And we have a small increase in EBITDA from $174 million to $178 million. So out of the $8 million that we increased the top line with, $4 million was converted into EBITDA. Net profit before tax is a record high this quarter. It's $196 million. The main reason for that is that we, in addition to the result coming from the operation, have included the sales gain from the sale of Höegh Kobe and Höegh Chiba, and that is together $52 million on top of the normal operating profits. The bridge between first quarter and third quarter, it's basically driven by cargo revenues in...

From first quarter to second quarter, it was volume that increased, and now from second quarter to third quarter, as I said, it was the rate increase that was the main driver for the uptick in EBITDA. Other expenses like bunker and other operating expenses, voyage expenses, is pretty flat, actually, between the quarters. The balance sheet, Andreas said it. It is, we have a very strong balance sheet. We had net debt by the end of third quarter of $255 million only. Net interest bearing debt EBITDA ratio zero point four. The book value of the equity is $1.3 billion, 64% of the total balance sheet.

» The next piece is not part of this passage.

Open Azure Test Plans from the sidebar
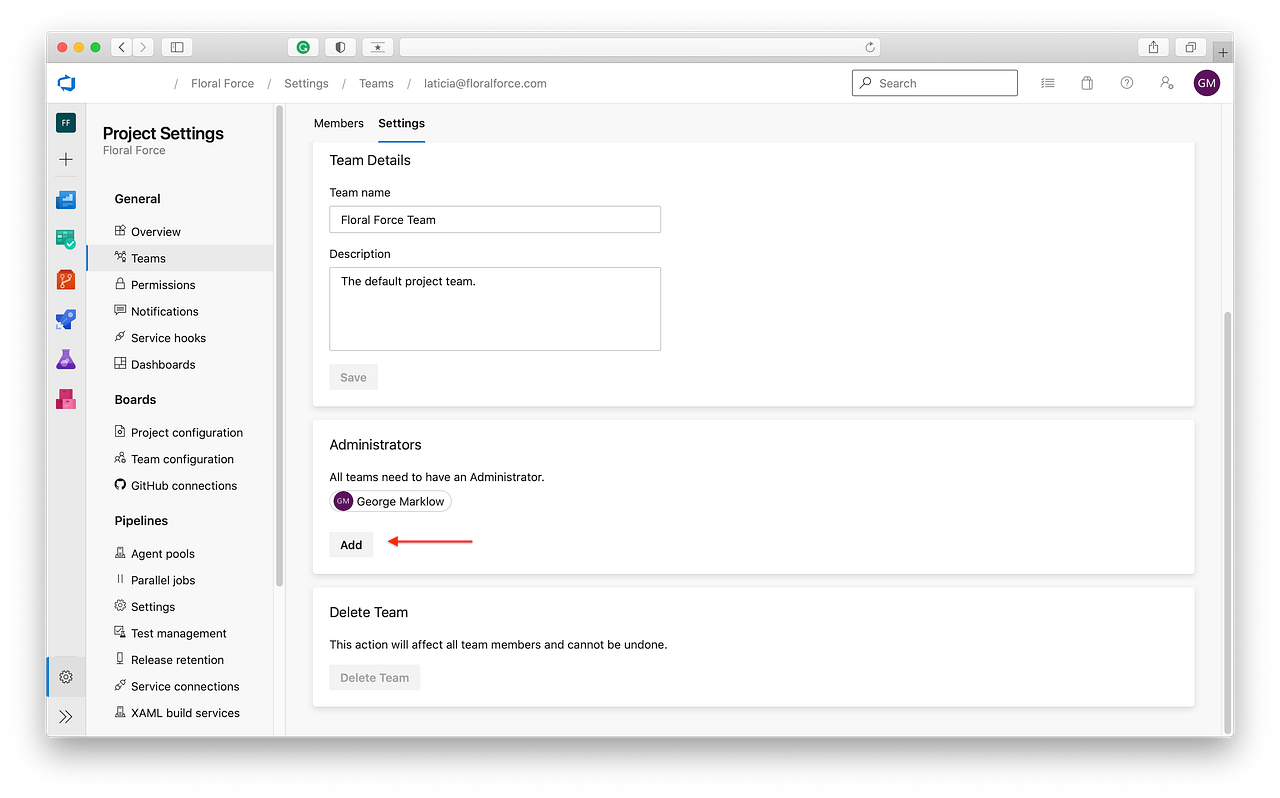This screenshot has width=1280, height=798. point(65,359)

We built a substantial amount of cash during the quarter that is also reflected in the proposed dividend. In addition to a solid cash flow from operation, we also had the net proceeds from the sale of the vessels, of the two vessels that I mentioned, of $119 million. Both vessels were debt-free, so that cash is going directly into the cash balance here. There is no repayment of debt. In addition, we have unused drawing facilities of $208 million, so the liquidity reserve by the end of third quarter was $551 million together. Closer look at the cash development. We started with $195 million. We generated $190 million from the operation.

EBITDA was $177 million, so we had a positive development in working capital, reducing the working capital through the quarter. We spent $10 million on investing activity other than vessels, mainly dry docking and maintenance expenses. We sold the two vessels that I mentioned, Höegh Kobe and Höegh Chiba, $119 million net proceeds, and then we have taken delivery of Höegh Aurora. That was one, that was $70 million out of the hundred, and we also have purchased Höegh Jeddah during the quarter. We have used $19 million on debt service, amortization, repayment, and interest expenses. And we have taken $110 million in new debt, $70 million on Höegh Aurora and $40 million on Höegh Jeddah, and then we have other lease payments of $17 million.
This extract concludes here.